The antitrust crackdown in pharma has moved to Australia. Once again, Pfizer ($PFE) finds itself in the middle of a legal fight over its efforts to hang onto Lipitor sales after the drug went off patent and faced competition from cheaper generics.
|Rod Sims--Courtesy of ACCC|
Australia's antitrust watchdog sued Pfizer, saying the pharma behemoth abused its position in the market to fend off Lipitor competition. According to the Australian Competition and Consumer Commission (ACCC), Pfizer offered pharmacies special rebates and discounts on the drug, provided they limited their purchasing of atorvastatin, its generic.
"Pfizer engaged in this conduct for the purpose of deterring or preventing competitors in the market for atorvastatin from engaging in competitive conduct," ACCC Chairman Rod Sims said in a statement.
Pfizer's top-selling drug for years, Lipitor went off patent in the U.S. in November 2011. As that day approached, Pfizer launched an aggressive effort to hang onto branded sales in the face of generic competition. Among those efforts were deals with payers to make Lipitor a cost-effective--even cheaper--alternative to atorvastatin generics. The strategies did work; though Lipitor lost plenty after generics appeared, the drug did hang onto a higher percentage of its sales than the usual off-patent blockbuster.
But were any of those tactics anticompetitive? In an statement provided to the media, Pfizer said it believes its deals with the Australian pharmacies were competitive. The company declined to comment further, because the case is pending.

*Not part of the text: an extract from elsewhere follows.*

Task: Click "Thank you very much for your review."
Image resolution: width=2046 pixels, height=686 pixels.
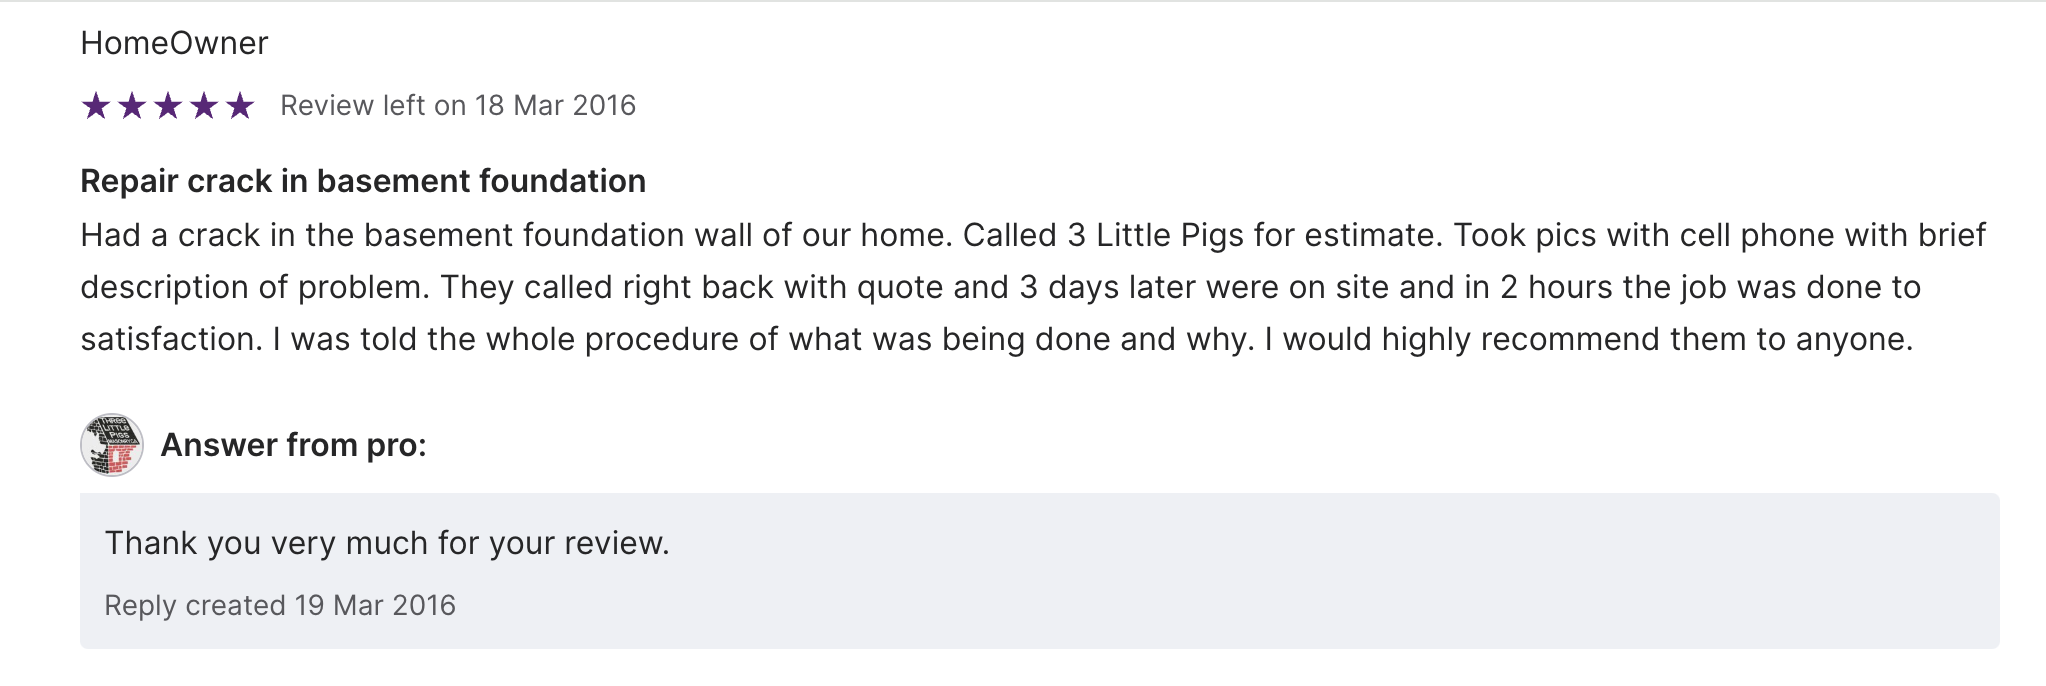Action: pyautogui.click(x=387, y=543)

It's just the latest version of an antitrust battle over generic competition. U.S. and EU regulators have been on separate quests to slap down generics-delaying tactics, including the "pay-for-delay" patent settlements that have been discussed by the U.S. Supreme Court. Pharmacies and payers have been waging their own battles with Big Pharma and generics makers, suing branded companies and their rivals under antitrust law. For example, California pharmacies sued Pfizer and Ranbaxy Laboratories, accusing the companies of colluding to keep Lipitor copies off U.S. pharmacy shelves, in return for earlier launches in foreign markets.